# Predict the Epic Sci-Fi Universe
# Notebook-2 (Preprocessing)
### Perry Shyr

### This notebook covers the concatenation and data processing steps in preparation for modeling and analysis.  from the data collected in the first notebook the majority class (more active posts) came from the 'r/startrek' subreddit.  For model training purposes, both sets of posts from the two sources need to be combined.  It was determined that the "Star/star" from the two franchise titles would not contribute to the evaluation of the two main  models examined, so the "Star/star" of those bi-grams were removed.  An inelegant way to perform the removal is used pending a search for better code in the form of a function.
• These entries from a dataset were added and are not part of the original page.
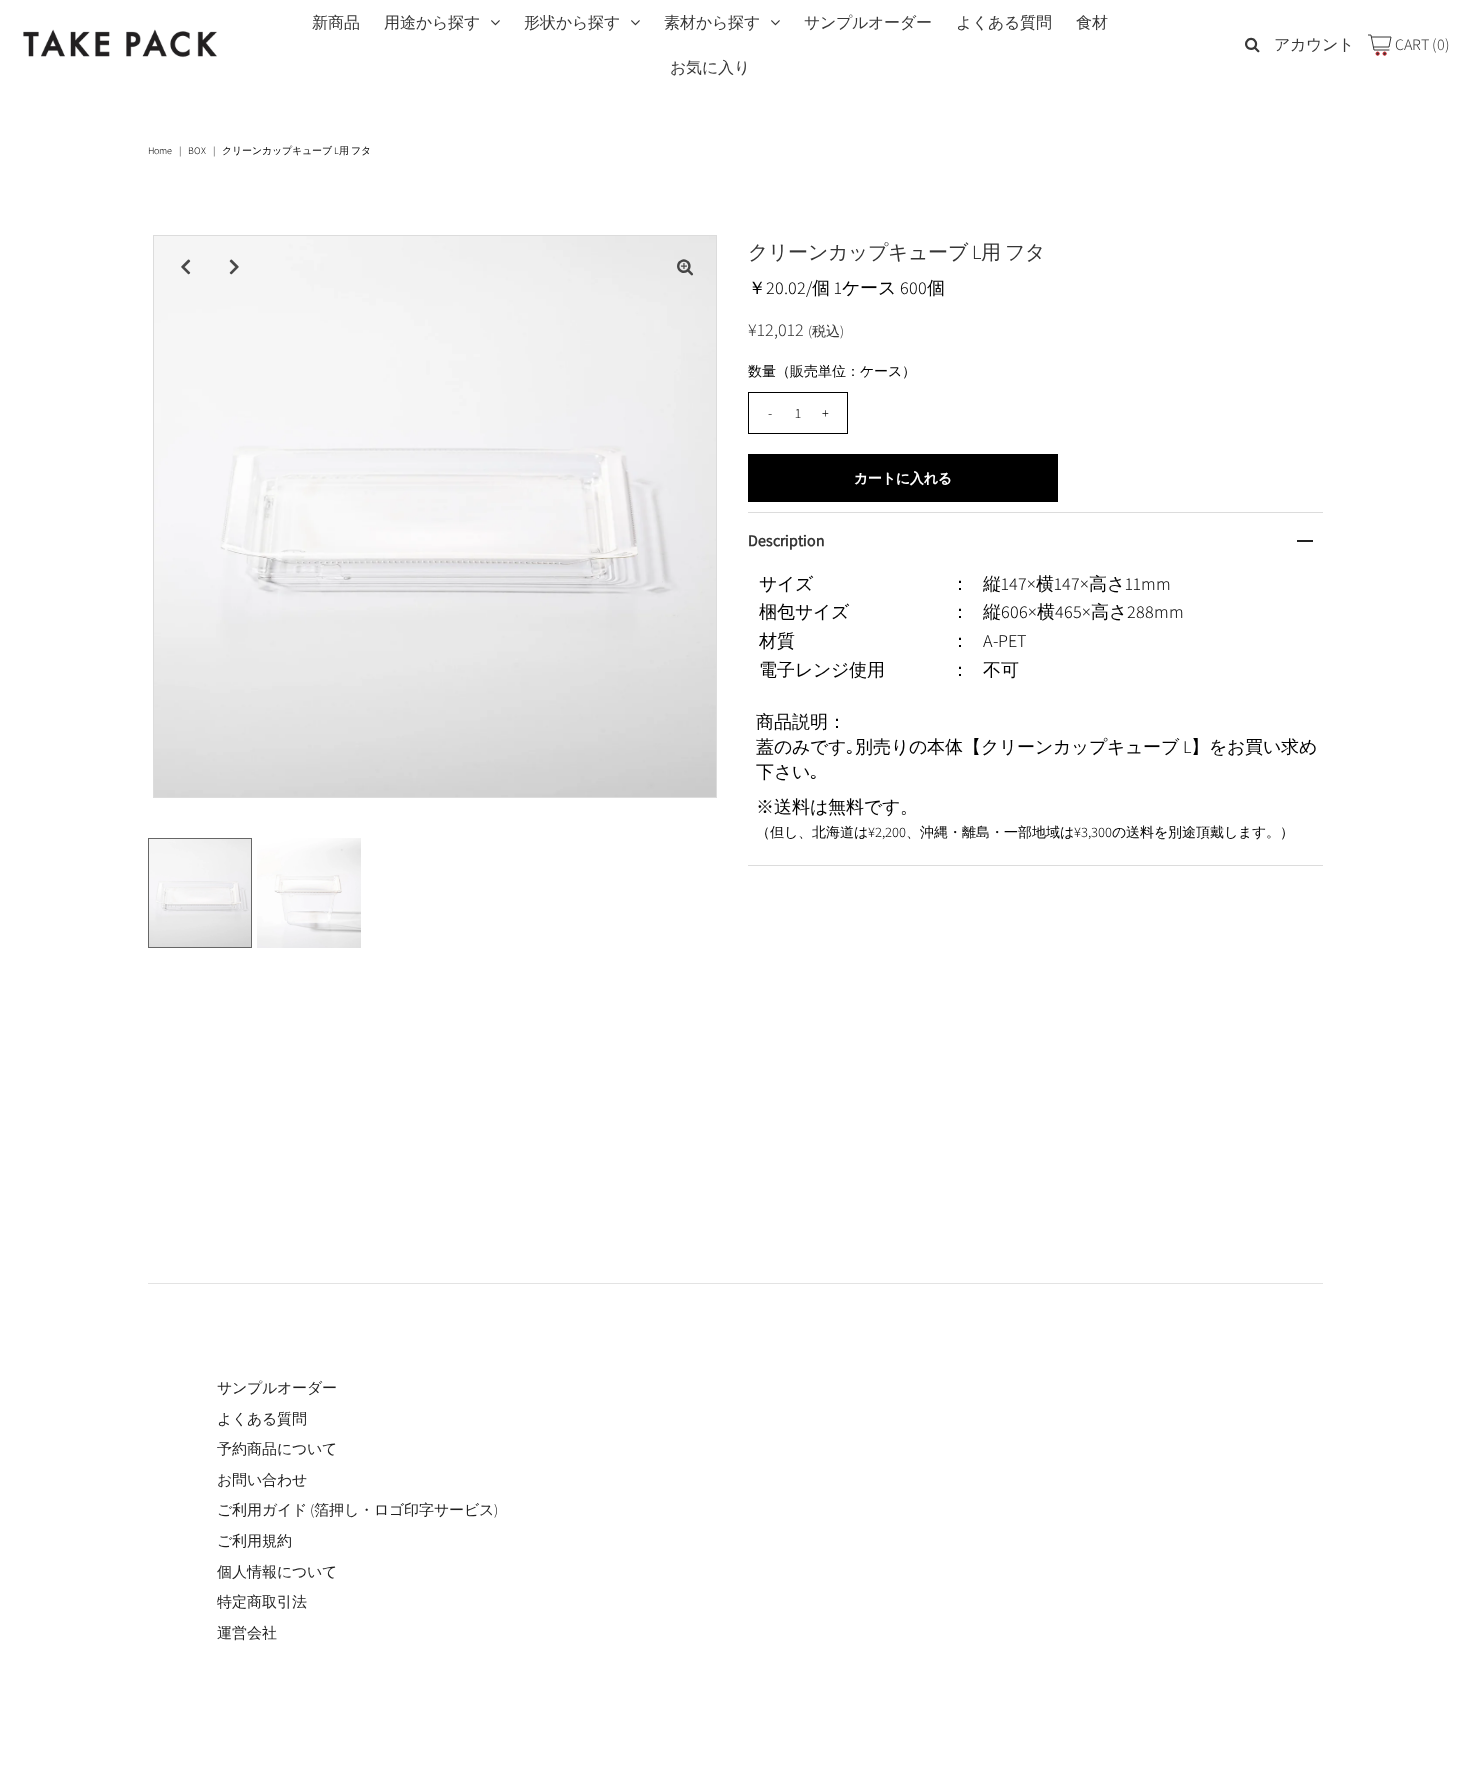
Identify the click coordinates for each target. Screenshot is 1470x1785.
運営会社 (247, 1632)
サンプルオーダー (868, 22)
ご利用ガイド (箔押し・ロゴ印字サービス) (357, 1509)
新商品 (336, 22)
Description (786, 540)
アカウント (1314, 44)
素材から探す (712, 22)
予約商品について (277, 1448)
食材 (1092, 22)
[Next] (234, 267)
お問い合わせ (262, 1479)
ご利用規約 (254, 1540)
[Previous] (185, 267)
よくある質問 (1004, 22)
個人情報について (277, 1571)
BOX (197, 150)
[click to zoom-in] (685, 267)
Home (160, 150)
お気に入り (710, 67)
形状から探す (572, 22)
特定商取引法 (262, 1601)
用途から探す (432, 22)
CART (1421, 44)
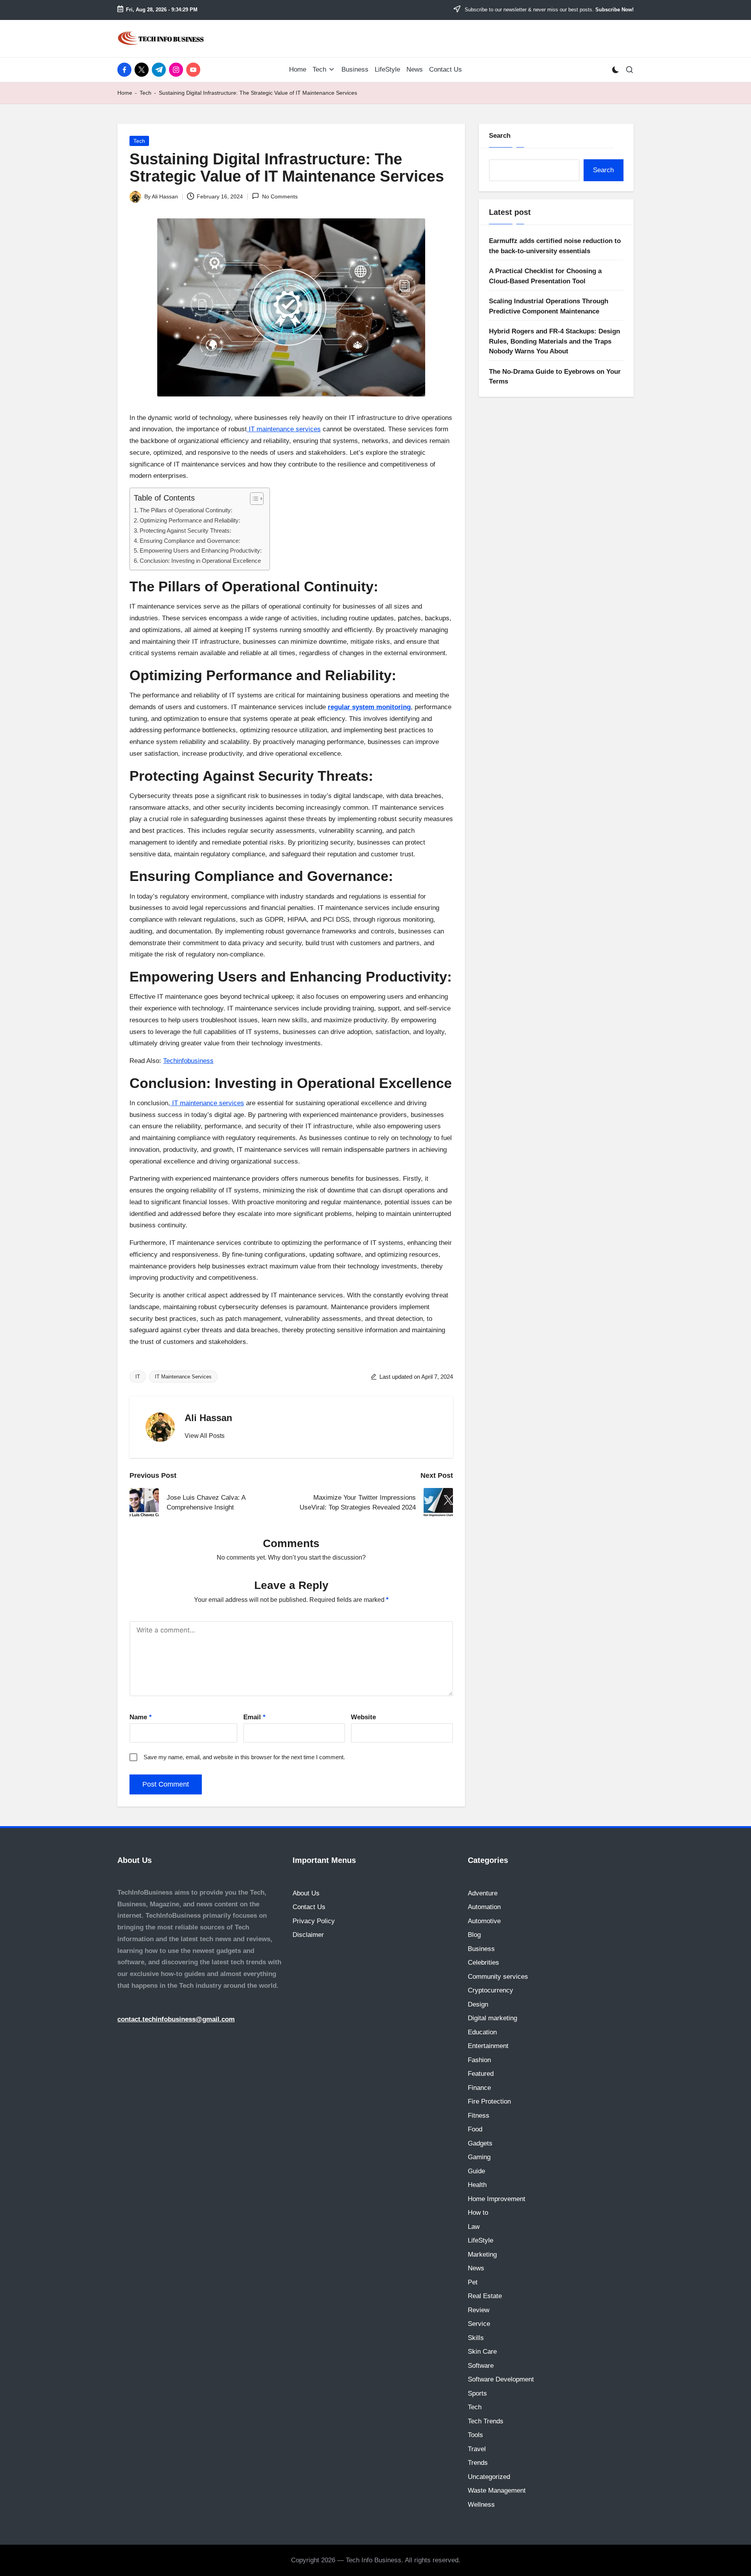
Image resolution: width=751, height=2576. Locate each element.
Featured (481, 2073)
## Load libraries and data:

In [1]:
import requests
import json
import time
import numpy as np
import pandas as pd
import pickle
import matplotlib.pyplot as plt
import regex as re

np.random.seed(42)

%matplotlib inline

In [21]:
posts_w1u = pd.read_csv('../data/posts_wars.csv')   # Unique Star-Wars posts loaded.
posts_t1u = pd.read_csv('../data/posts_trek.csv')   # Unique Star-Trek posts loaded.

In [22]:
posts_w1u.head()                                    # Check the Star-Wars posts.

Unnamed: 0,index,text,title
0,0,Things are getting out of hand when it comes t...,On opinions.
1,1,Its been three weeks since the release of Thra...,Thrawn: Alliances by Timothy Zahn - Discussion...
2,2,,"Wow, okay then."
3,3,,Hot Take: R2-D2 is the most consistently best ...
4,4,,Anakin vs Obiwan. Was the most anticipated lig...


In [23]:
print(posts_w1u['text'].isnull().sum()*100./len(posts_w1u), '% of Star-Wars texts are blank.')

62.48548199767712 % of Star-Wars texts are blank.


In [24]:
posts_t1u.head()                                    # Check the Star-Trek posts.

Unnamed: 0,index,text,title
0,0,,‘Star Trek: Discovery’ Cast Tease Juicy Storyl...
1,1,,The Shuttlecraft Galileo NCC-1701/7 Blueprints...
2,2,,"If it's ever necessary to show young Picard, h..."
3,3,,Throwback to everythingisterrible discovering ...
4,4,,"Composers Ron Jones, Dennis McCarthy and Jay C..."


In [25]:
print(posts_t1u['text'].isnull().sum()*100./len(posts_t1u), '% of Star-Trek texts are blank.')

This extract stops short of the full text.